Our ability to see the full color spectrum of visible light evolved about 35 million years ago, and it gives us a unique perspective on the world compared with most other mammals.
The evolutionary advantage of color vision may stem from the ability to spot food or predators from long distances, but the ability to see the world in color confers much more than that. Seeing the beauty of the world with trichromatic vision has given us great artworks and is a fundamental part of the human experience for people with healthy vision.
Yet, scientists do not completely understand how we perceive color and what it means to see color.
Is the blue that one person perceives the same as the blue that somebody else sees? How does the perception of color enrich our emotional lives? Is color a property of the world around us or a creation by our brains? These are longstanding questions at the border of philosophy and neuroscience, which continue to fascinate researchers around the world.
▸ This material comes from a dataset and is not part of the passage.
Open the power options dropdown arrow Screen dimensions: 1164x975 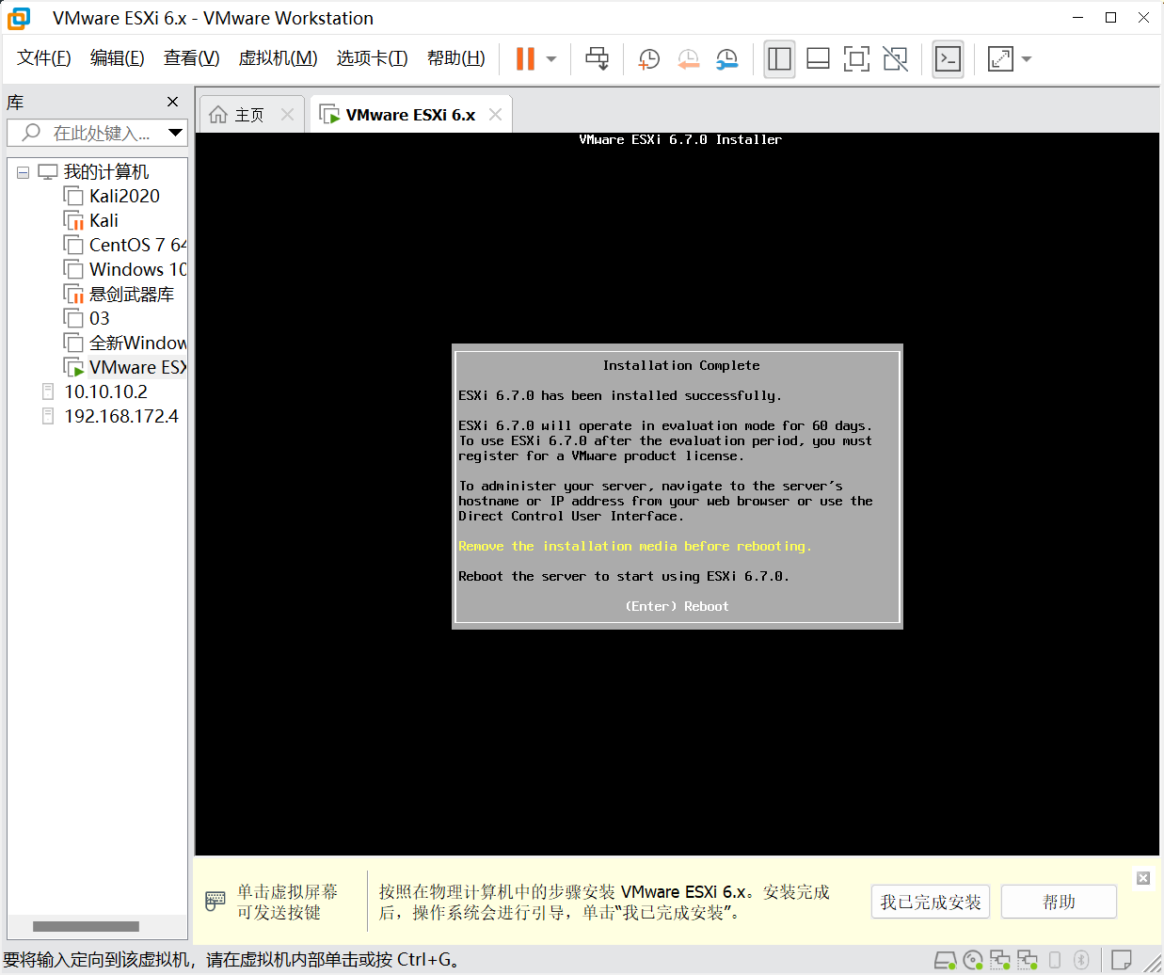pos(551,58)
A study that the journal PNAS recently published reports on an exciting new investigation of color vision, asking the question: How much color do we really see?
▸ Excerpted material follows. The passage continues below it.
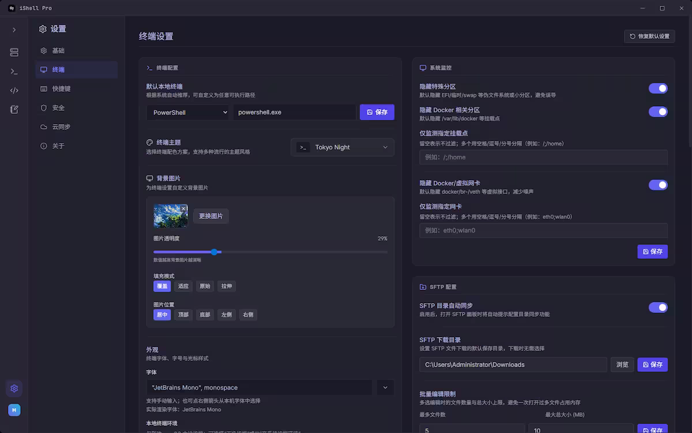Click the H user avatar in the sidebar
This screenshot has height=433, width=692.
pos(14,410)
The study, which is the result of a collaboration between Dartmouth College in New Hampshire and Amherst College in Massachusetts, reveals that we see much less color than we think we do. Human awareness of color in the periphery is surprisingly limited, with the brain “filling in” the rest, the researchers say.
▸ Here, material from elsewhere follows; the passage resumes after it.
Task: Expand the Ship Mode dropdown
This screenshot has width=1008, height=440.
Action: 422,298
As we go about our daily lives, we get the impression of a rich and colorful world all around us, but whether this feeling is an accurate representation of what we really perceive has come into question.
Recent studies, for example, suggest that awareness is limited, especially in the periphery. Peripheral vision occurs away from the center of gaze, which covers approximately the same area as a person’s arm span.
However, there is still much debate around whether this is due to limits either in perception or in how much of a scene we can pay attention to and later remember.
To help to resolve this debate, the new study used virtual reality (VR) to mimic what it is really like to see color in the world. The researchers used head-mounted VR displays with eye trackers to monitor the participants’ eye movements while they navigated a 360-degree real-world environment.
The virtual environments included tours of historical sites, a street dance performance, and a symphony rehearsal. While the participants were exploring these scenes, the researchers removed the color in the environment outside of where they were directly looking.
A video demonstrating what the trials looked like is available to view here.
In total, 160 people took part in the first part of the study, which involved five trials. In the first four trials, the virtual visual world appeared in full color, and the researchers encouraged the participants to explore it for 20 seconds.
In the fifth trial, the central visual field remained in full color, but peripheral color gradually disappeared over a 5-second interval until the periphery was in grayscale.
The researchers were surprised to discover that the participants were often unaware when most of the visual world lacked color.
When the largest colored region was present, the overwhelming majority of people failed to notice the lack of color in the rest of the environment.
In the most extreme case, when only a 10-degree region of color was present (equivalent to a circle with a radius of 10 centimeters at arm’s length and less than 5% of the entire visual field) almost one-third of people failed to notice.
“We were amazed by how oblivious participants were when color was removed from up to 95% of their visual world,” says senior author Prof. Caroline Robertson.
In a second study, the team asked a smaller number of participants (20 people) to look out for a loss of color in the periphery and press a button as soon as they noticed the desaturation occurring.
The results showed that participants generally did not notice the loss of color beyond a circular region of 37.5 degrees around their gaze point (meaning that two-thirds of the visual world was in black and white), even when they knew to look for it.
“Our results show that our intuitive sense of a rich, colorful visual world is largely incorrect. Our brain is likely filling in much of our perceptual experience.”
– Prof. Caroline Robertson
As there is no known anatomical limit at this range, the results indicate that even when people are actively looking for color changes in the periphery, they tend to miss them.
This research demonstrates that people can improve their sensitivity to color in the periphery of their vision by paying attention.
However, overall, the findings suggest that most people’s color awareness is limited to a relatively small area at the center of their visual field. The brain fills in the rest, the authors say, based on predictions of which colors are most likely to be present.
This adds weight to the notion that neuroscientists, perhaps most notably Anil Seth, are putting forward — namely, that our perception of reality is based largely on what the brain “expects” us to see. It may be, therefore, a cleverly weaved network of predictions informed by what we know to be true from our past experiences.